Your instructions: Set down every record below exactly as it stands, with the pictures omitted.

Saved entries:

=== Begin Enclosure ===

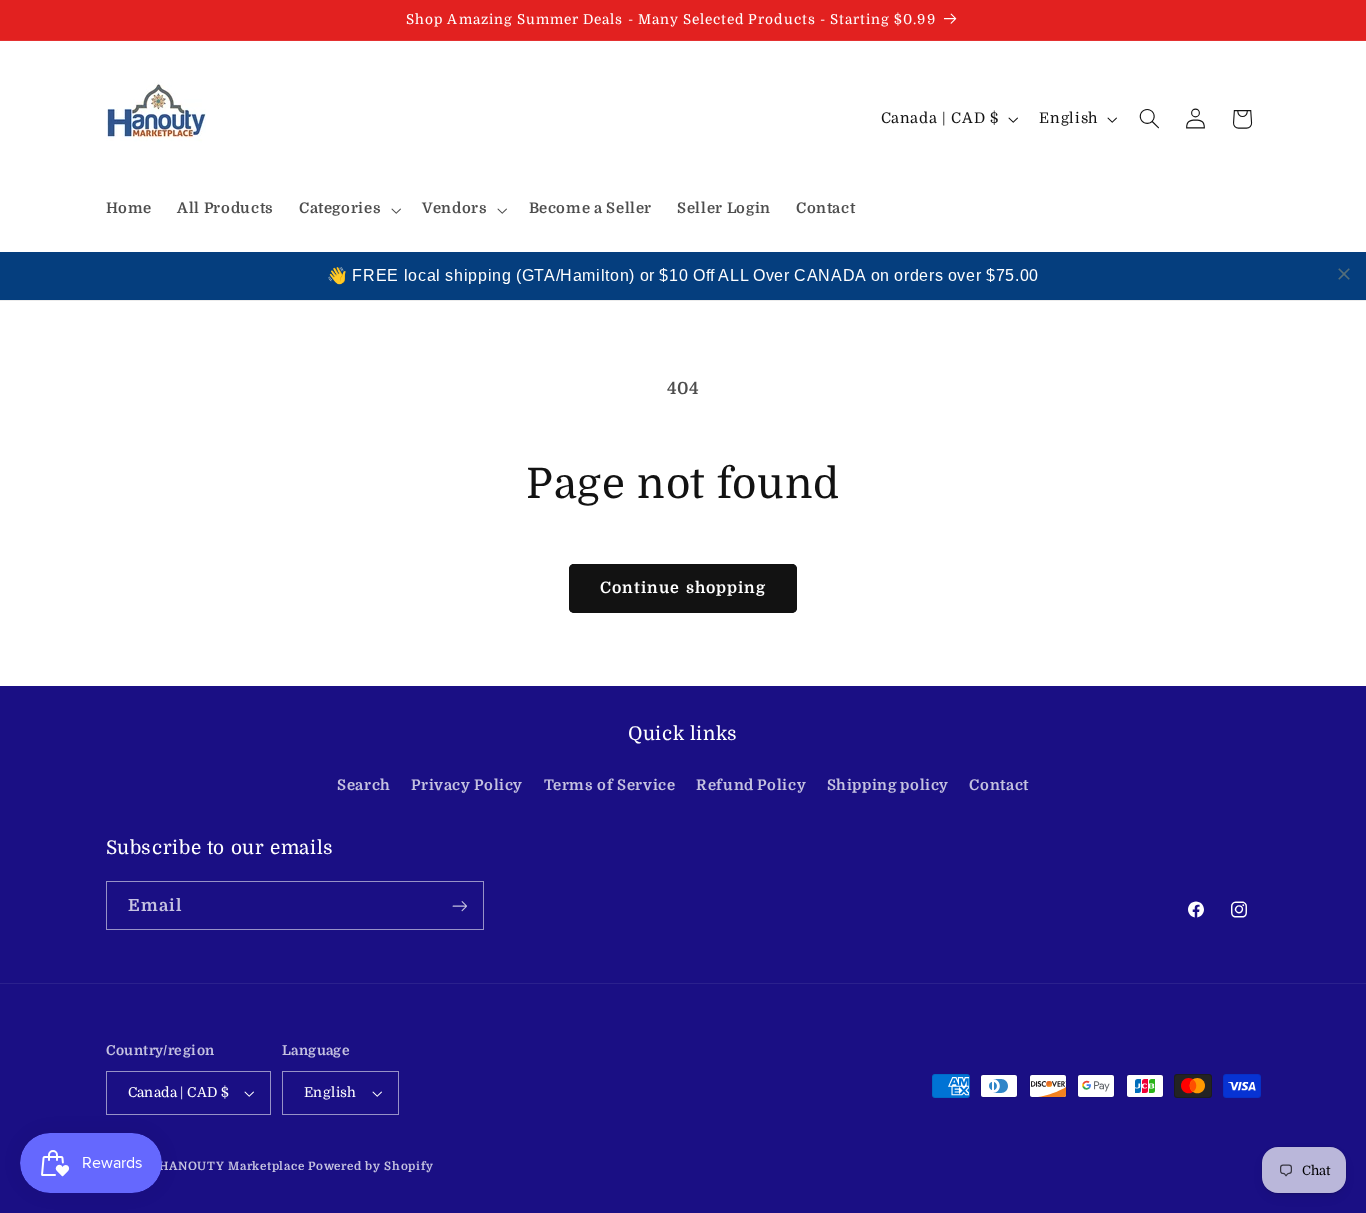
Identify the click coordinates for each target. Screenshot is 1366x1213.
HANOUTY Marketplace (231, 1166)
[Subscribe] (459, 905)
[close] (1344, 274)
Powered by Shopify (370, 1166)
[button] (347, 210)
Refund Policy (751, 785)
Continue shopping (683, 588)
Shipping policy (888, 785)
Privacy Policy (467, 785)
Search (364, 785)
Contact (998, 785)
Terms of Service (610, 785)
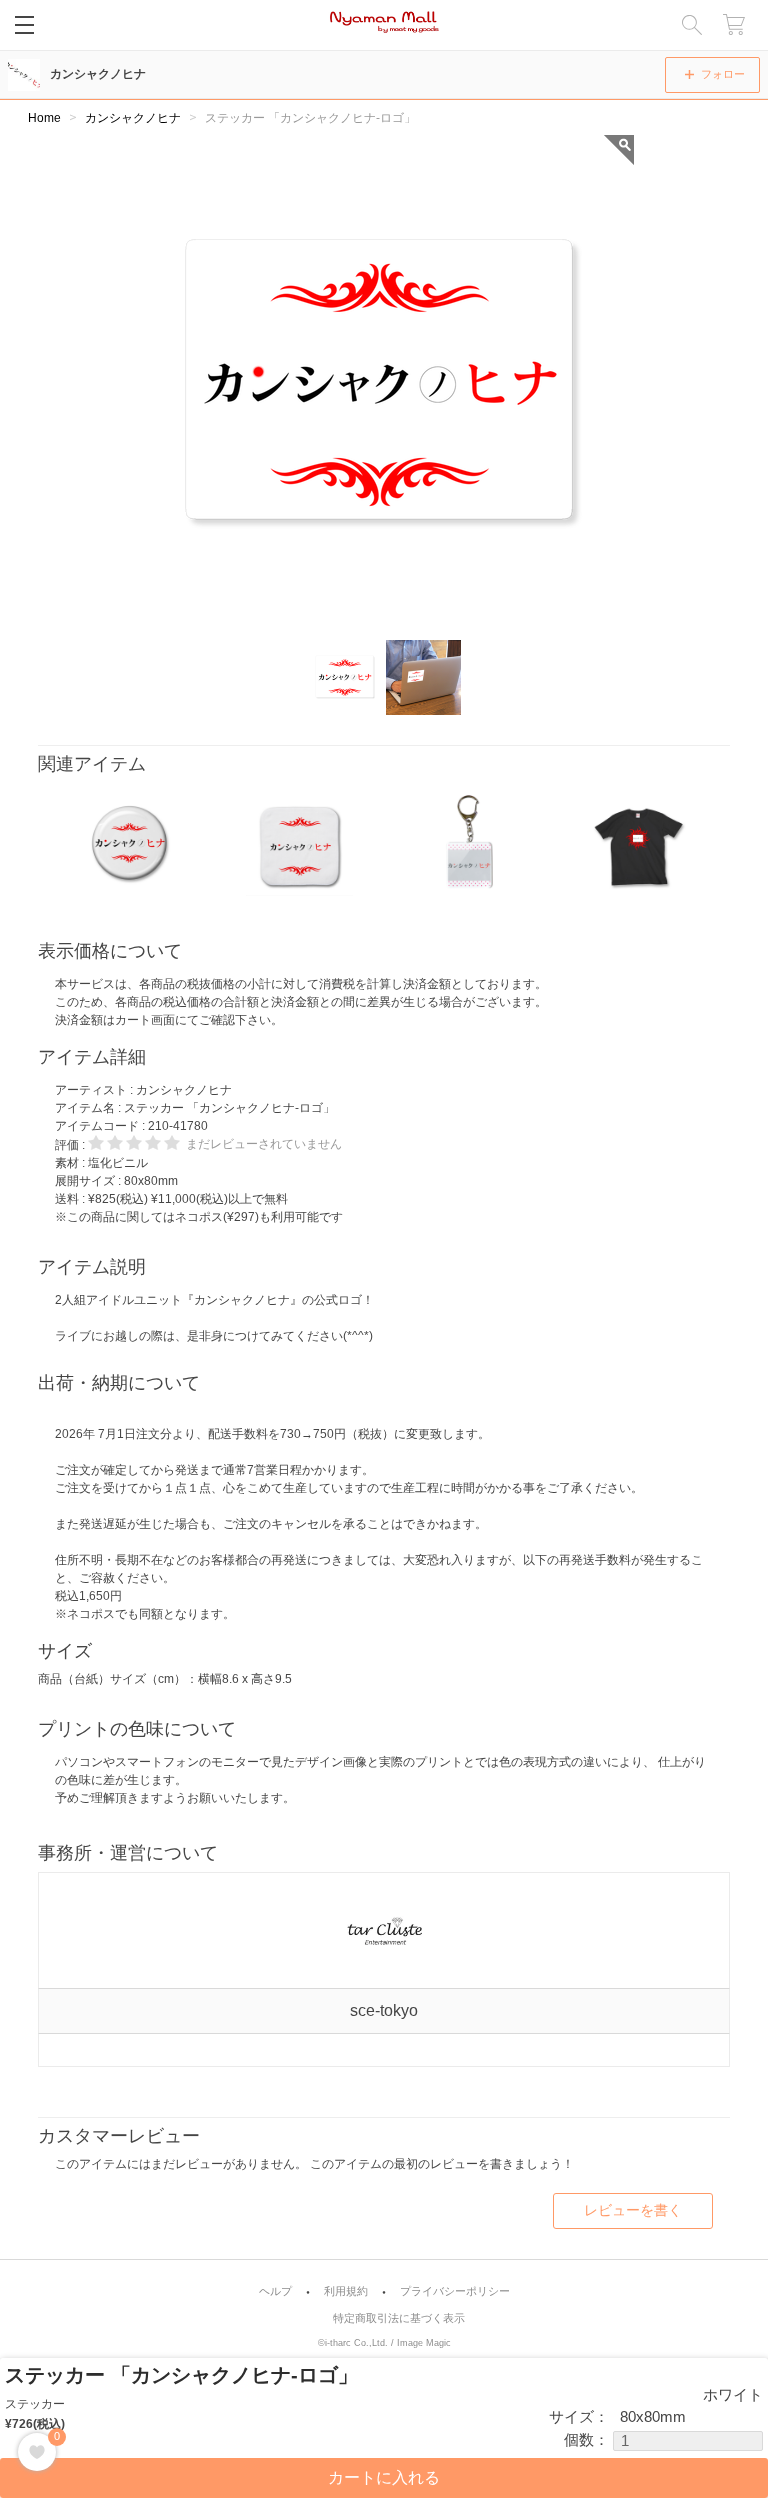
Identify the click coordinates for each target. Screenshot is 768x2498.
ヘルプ (275, 2291)
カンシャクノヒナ (98, 74)
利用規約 (346, 2291)
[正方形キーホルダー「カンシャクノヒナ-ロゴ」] (469, 843)
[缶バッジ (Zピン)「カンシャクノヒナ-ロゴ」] (130, 843)
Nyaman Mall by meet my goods (384, 25)
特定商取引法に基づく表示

=== End Enclosure ===

The completed task:
Identify the click coordinates for each target. Screenshot is 1366x1213.
HANOUTY Marketplace (231, 1166)
[Subscribe] (459, 905)
[close] (1344, 274)
Powered by Shopify (370, 1166)
[button] (347, 210)
Refund Policy (751, 785)
Continue shopping (683, 588)
Shipping policy (888, 785)
Privacy Policy (467, 785)
Search (364, 785)
Contact (998, 785)
Terms of Service (610, 785)
Identify the click coordinates for each target. Screenshot is 768x2498.
ヘルプ (275, 2291)
カンシャクノヒナ (98, 74)
利用規約 (346, 2291)
[正方形キーホルダー「カンシャクノヒナ-ロゴ」] (469, 843)
[缶バッジ (Zピン)「カンシャクノヒナ-ロゴ」] (130, 843)
Nyaman Mall by meet my goods (384, 25)
特定商取引法に基づく表示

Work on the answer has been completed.